## Extract to read:
START

I find it slightly funny that the invariant sections seemed to be a blocker to 
the relicensing.

I think the GPL3 dated exception relates to the Novel deal but I find it 
strange because although it is topical I'm not aware of an actual neccessity 
for that exception. I don't find it offensive but it makes me wary and I hope 
it doesn't bite later on.

I don't know what the GFDL exception is about, could you enlighten? Did the 
authors of the work in question want their work to be relicensable?

Perhaps there should be an explanatory note in each case - at least to 
presenting the reason in favourable light would make political sense.

I don't like GFDL arbitrary restrictions like "five words" and so forth, but 
that's off topic...

END

## Dataset extract:
START

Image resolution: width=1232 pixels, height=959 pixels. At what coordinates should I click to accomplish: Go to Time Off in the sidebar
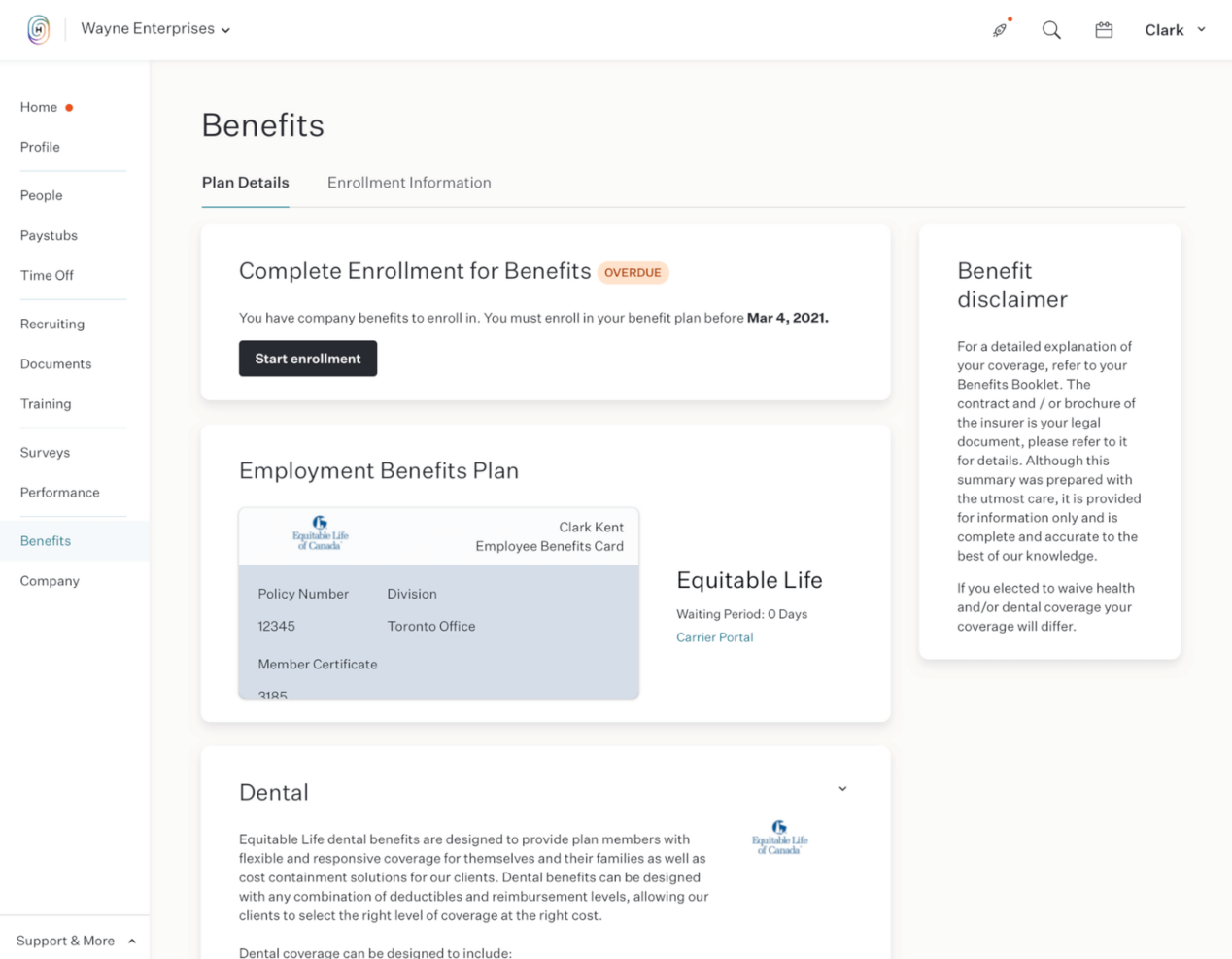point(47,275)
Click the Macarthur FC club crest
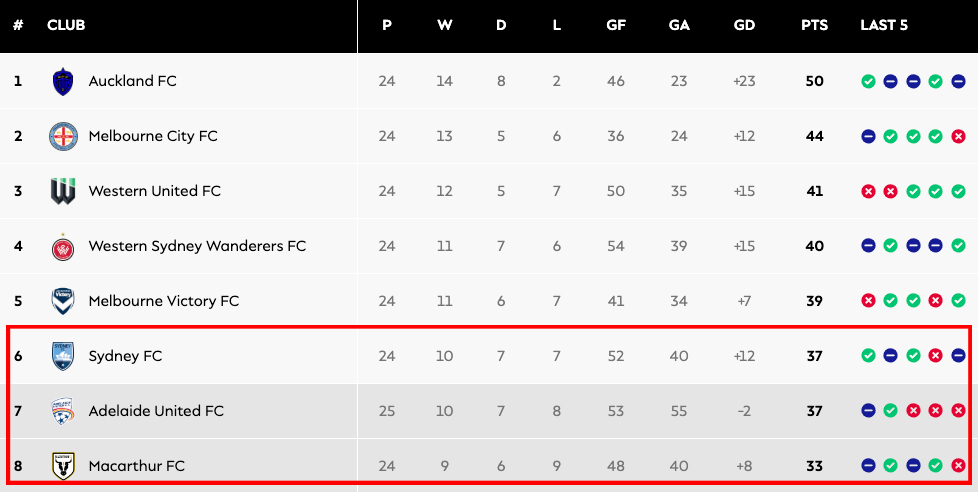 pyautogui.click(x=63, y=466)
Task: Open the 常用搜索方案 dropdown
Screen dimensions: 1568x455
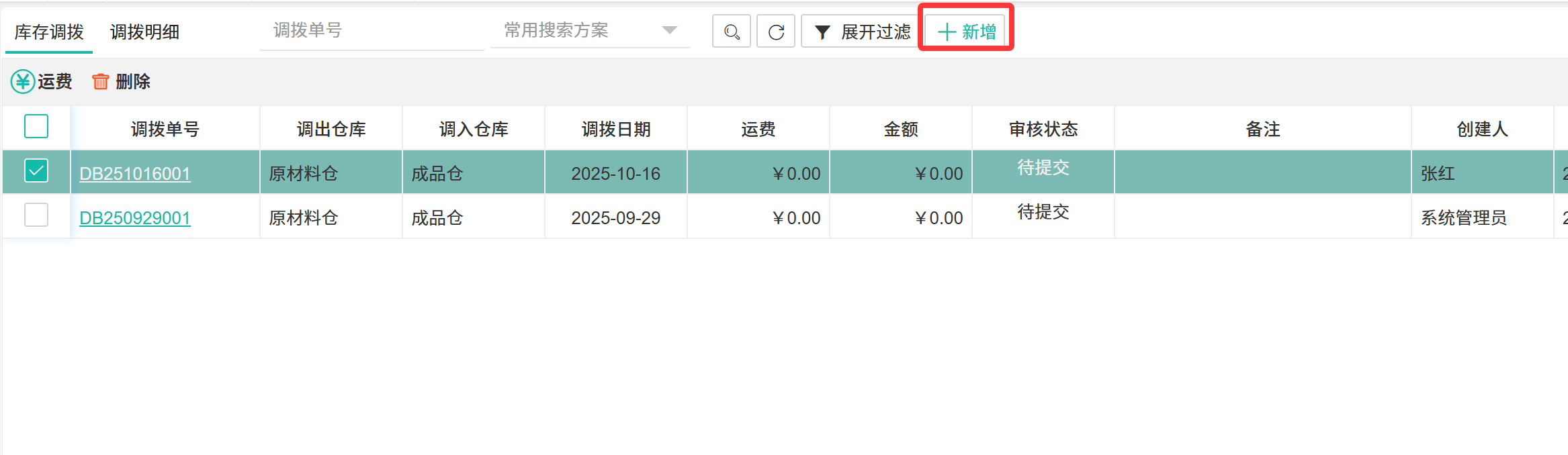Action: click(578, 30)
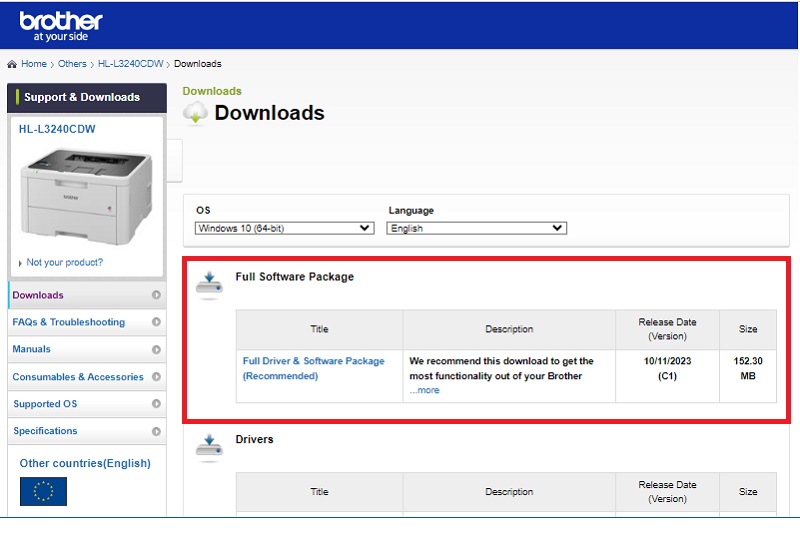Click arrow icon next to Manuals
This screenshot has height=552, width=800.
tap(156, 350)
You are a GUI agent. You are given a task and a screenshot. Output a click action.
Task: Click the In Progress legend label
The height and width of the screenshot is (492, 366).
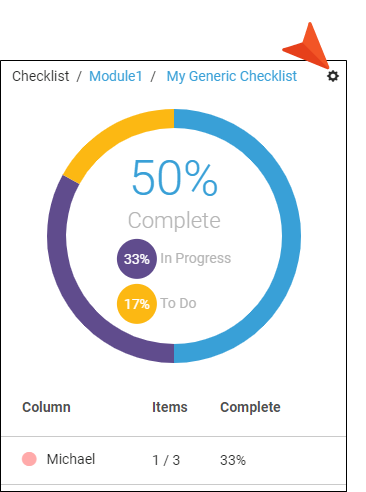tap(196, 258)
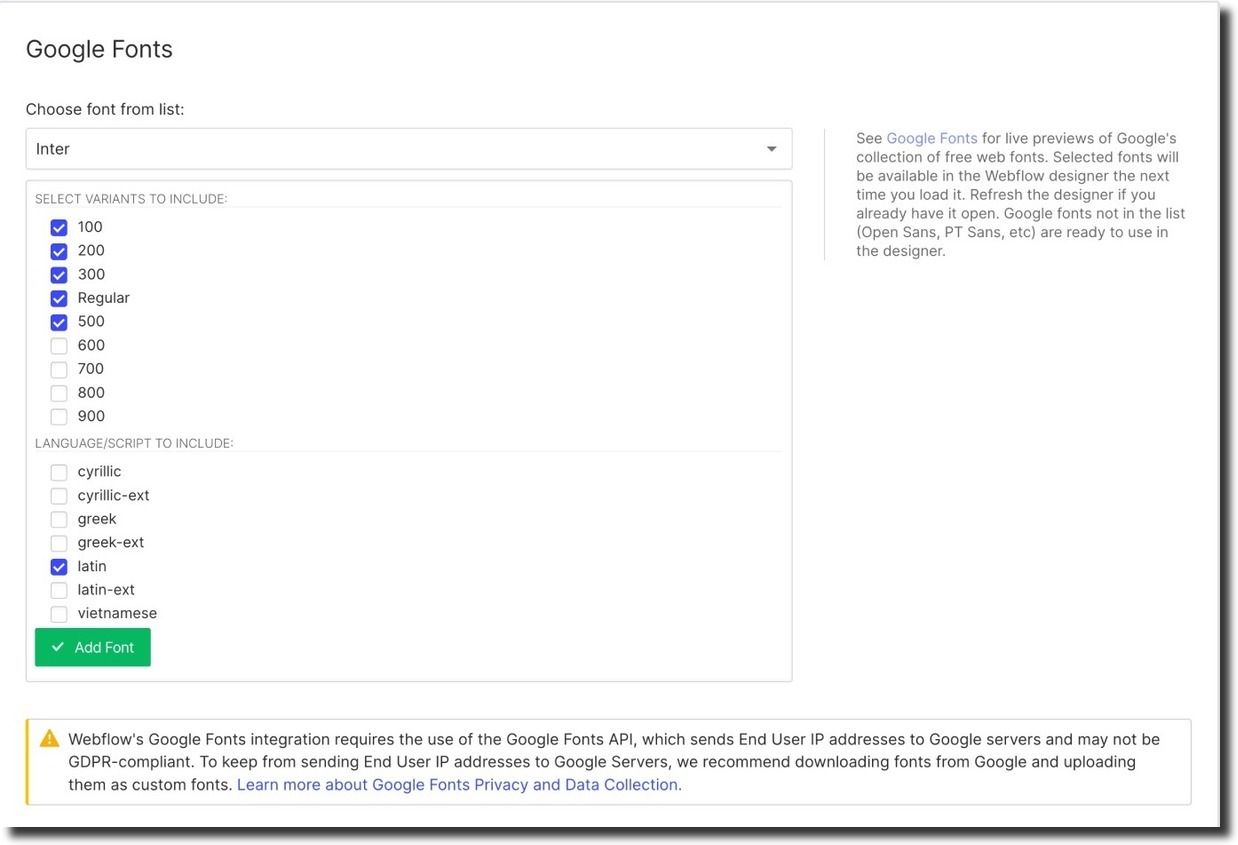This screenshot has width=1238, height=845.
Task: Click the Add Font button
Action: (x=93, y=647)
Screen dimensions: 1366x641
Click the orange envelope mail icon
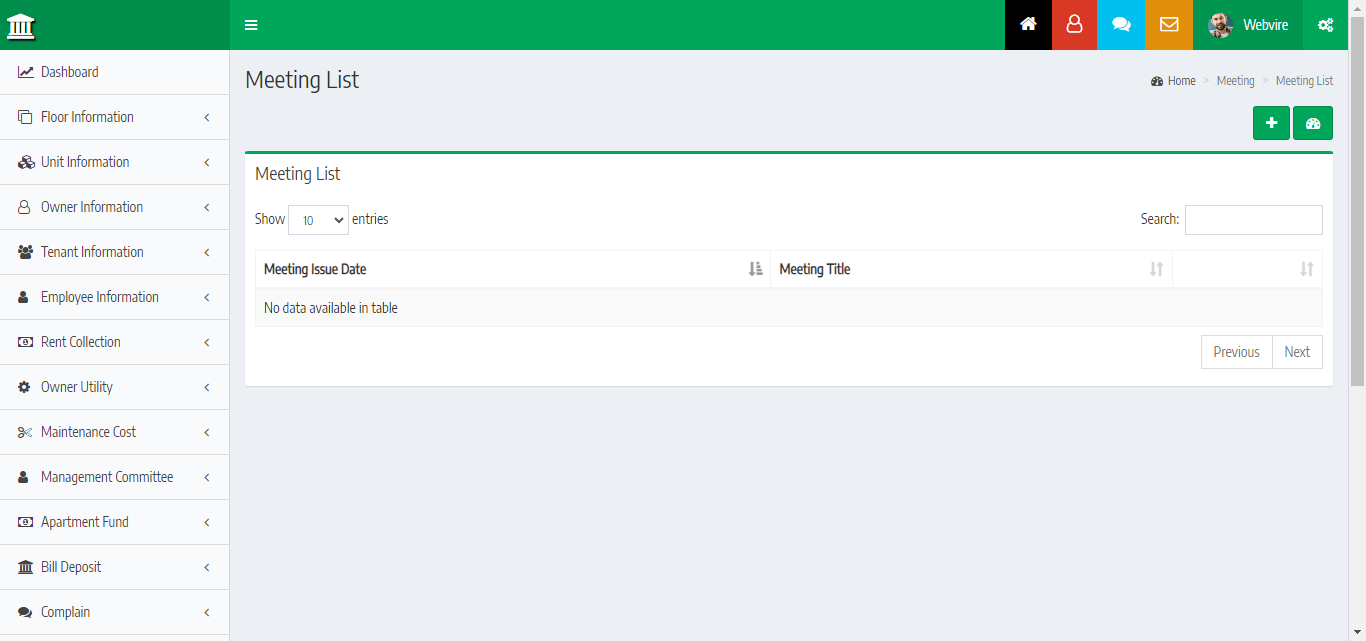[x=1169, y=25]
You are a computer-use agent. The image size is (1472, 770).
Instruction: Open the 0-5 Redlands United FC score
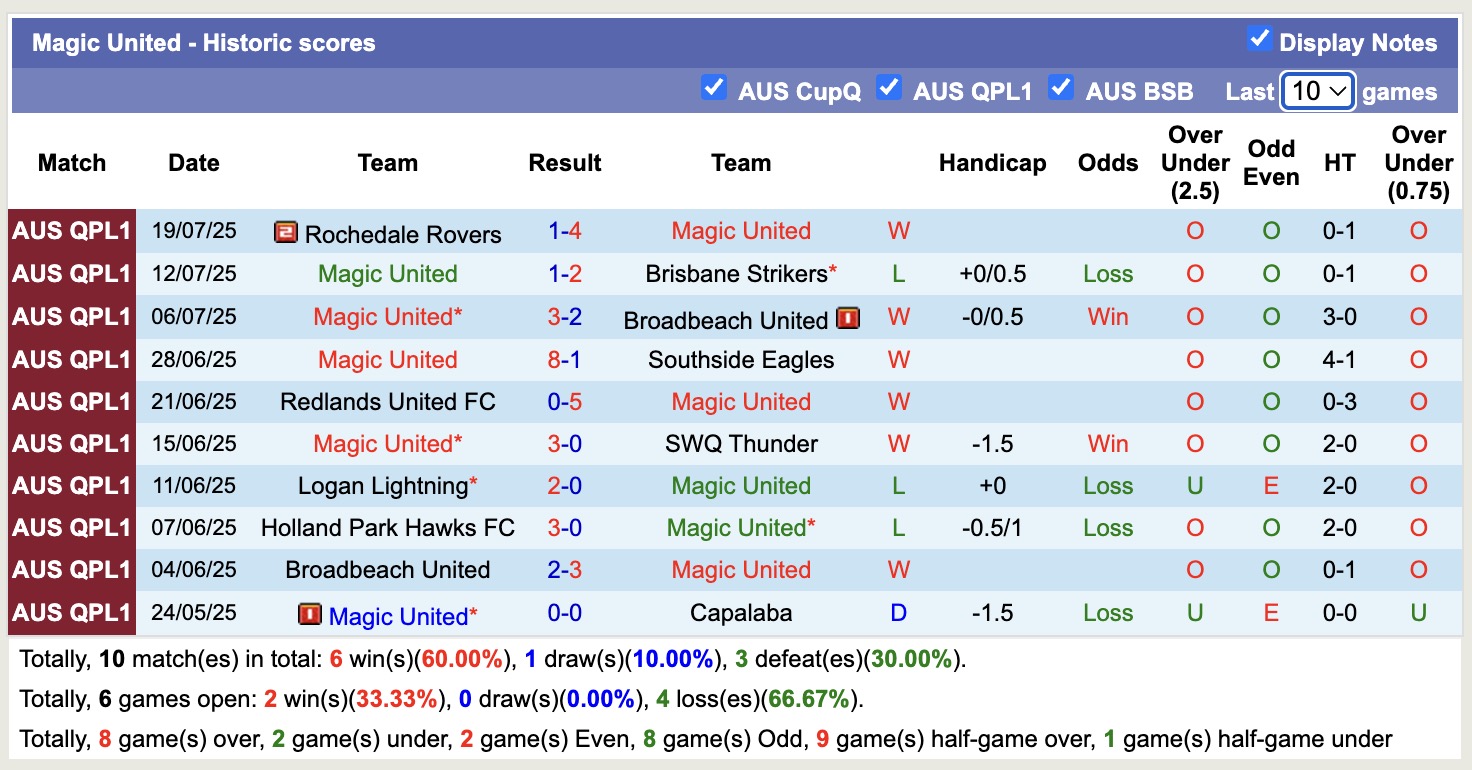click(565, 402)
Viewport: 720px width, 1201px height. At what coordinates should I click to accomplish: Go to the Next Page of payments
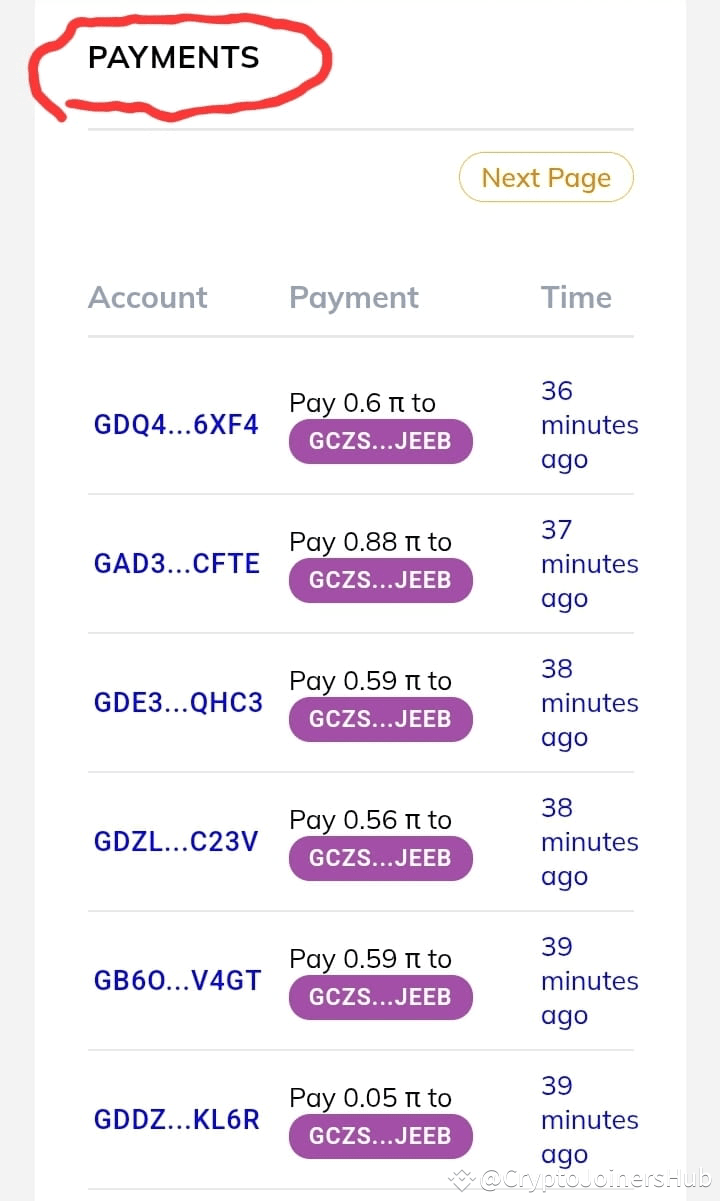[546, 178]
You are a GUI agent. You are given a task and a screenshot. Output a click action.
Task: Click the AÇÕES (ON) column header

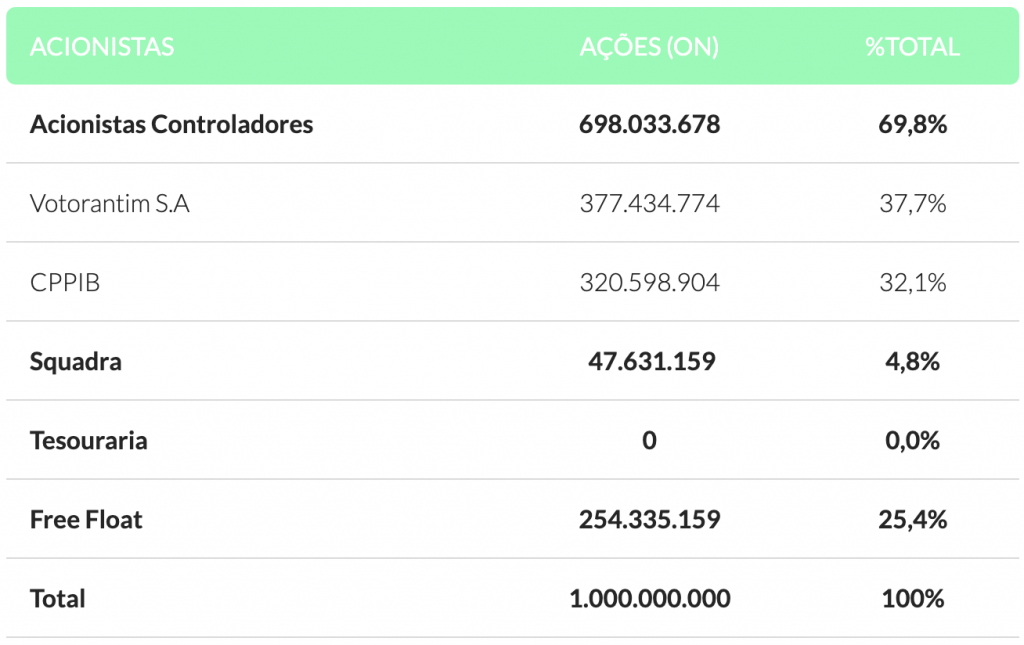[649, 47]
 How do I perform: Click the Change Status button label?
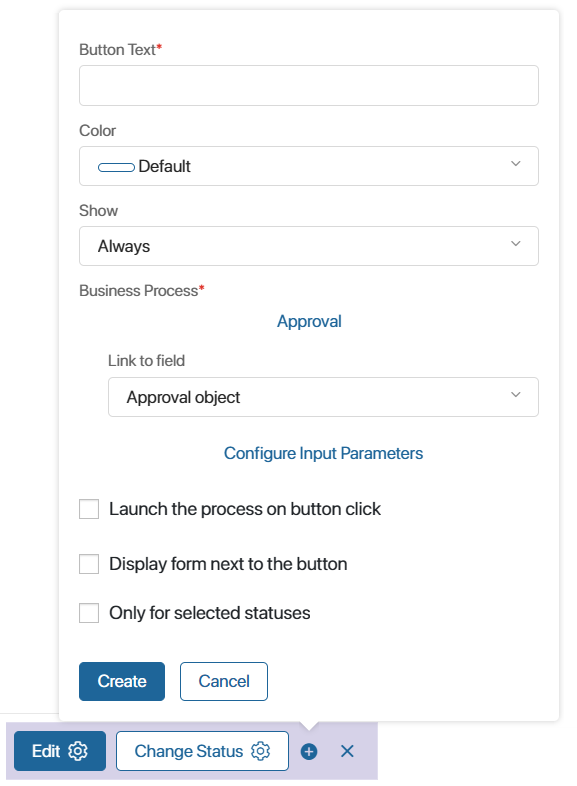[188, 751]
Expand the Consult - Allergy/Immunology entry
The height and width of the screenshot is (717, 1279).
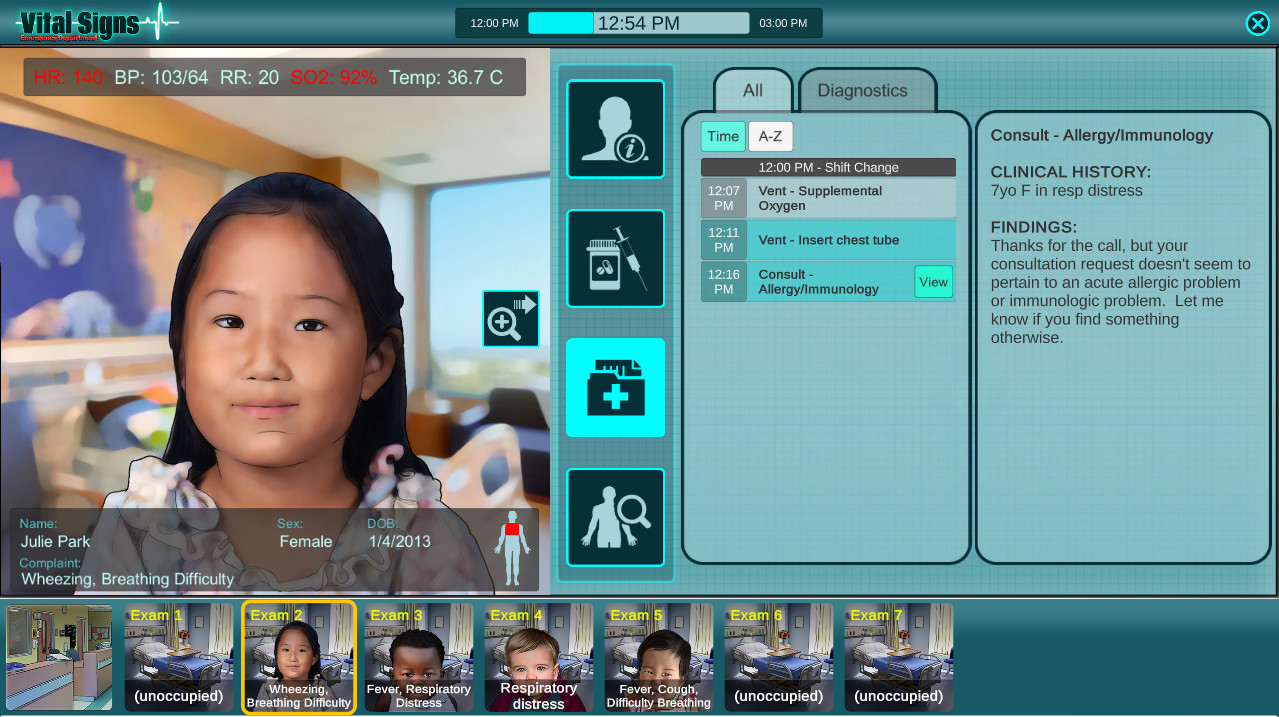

END

## Given task:
Copy out the whole comment about relicensing under the GFDL above, word for word.

## Reply to the task:
I find it slightly funny that the invariant sections seemed to be a blocker to 
the relicensing.

I think the GPL3 dated exception relates to the Novel deal but I find it 
strange because although it is topical I'm not aware of an actual neccessity 
for that exception. I don't find it offensive but it makes me wary and I hope 
it doesn't bite later on.

I don't know what the GFDL exception is about, could you enlighten? Did the 
authors of the work in question want their work to be relicensable?

Perhaps there should be an explanatory note in each case - at least to 
presenting the reason in favourable light would make political sense.

I don't like GFDL arbitrary restrictions like "five words" and so forth, but 
that's off topic...